米IDCが8日発表した2024年1−3月期の世界パソコン出荷数(デスクトップ、ノートブック、ワークステーションなどの従来型PC)速報値は前年同期比1.5%増の5980万台だった。22年1−3月期から2年続いた前年同期割れが終わり、新型コロナウイルス禍前の19年1−3月期(6050万台)に迫る水準に持ち直した。「成長の主因は、23年第1四半期の出荷数が28.7%減と過去最大の落ち込みだった反動」とIDCは述べた。
企業別出荷ランキングは、中国のレノボグループ(
00992)が前年同期比7.8%増の1370万台となり、首位を守った。市場シェアは21.6%から23.0%に拡大。23年1−3月期に急減していた反動で市場全体を上回る伸びを達成した。同様に前年同期が大幅減だった米アップルも14.6%増の480万台を出荷し、4位となった。2位の米HPは0.2%増の1200万台、3位の米デル・テクノロジーズは2.2%減の930万台と伸び悩んだ。

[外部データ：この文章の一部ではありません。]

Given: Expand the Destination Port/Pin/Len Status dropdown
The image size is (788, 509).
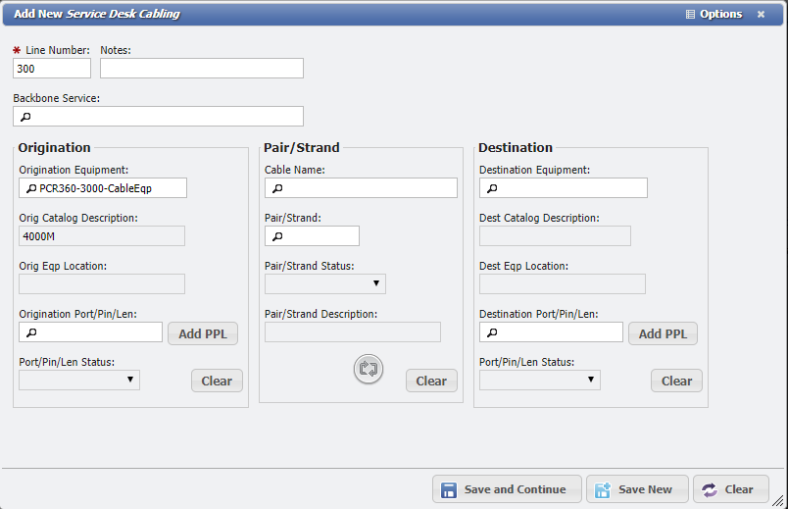Looking at the screenshot, I should 540,380.
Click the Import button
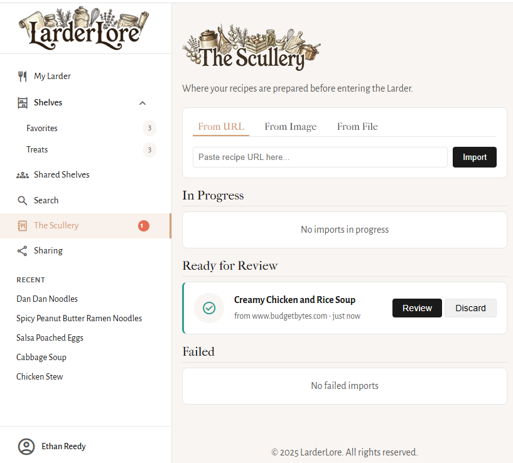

インフレ率の低下傾向を背景に、ほとんどの地域でパソコン出荷台数が回復し始め、南北アメリカと欧州・中東・アフリカ (EMEA) の市場は成長した。ただ、デフレ圧力にさらされる中国ではデスクトップPCの出荷台数が減り、世界全体の市場成長の足を引っ張った。
IDCの調査マネジャー、Jitesh Ubrani氏は「中国の不振にもかかわらず、24年も回復が続くだろう。新型の人工知能(AI)パソコンが今年後半に店頭に並び、業務に使う買い手がコロナ禍期間に購入したパソコンを入れ換え始めるからだ」「出荷台数が増えるにつれてAIパソコンの価格は高くなる見通しで、パソコンや部品のメーカーの商機拡大につながる」と述べた。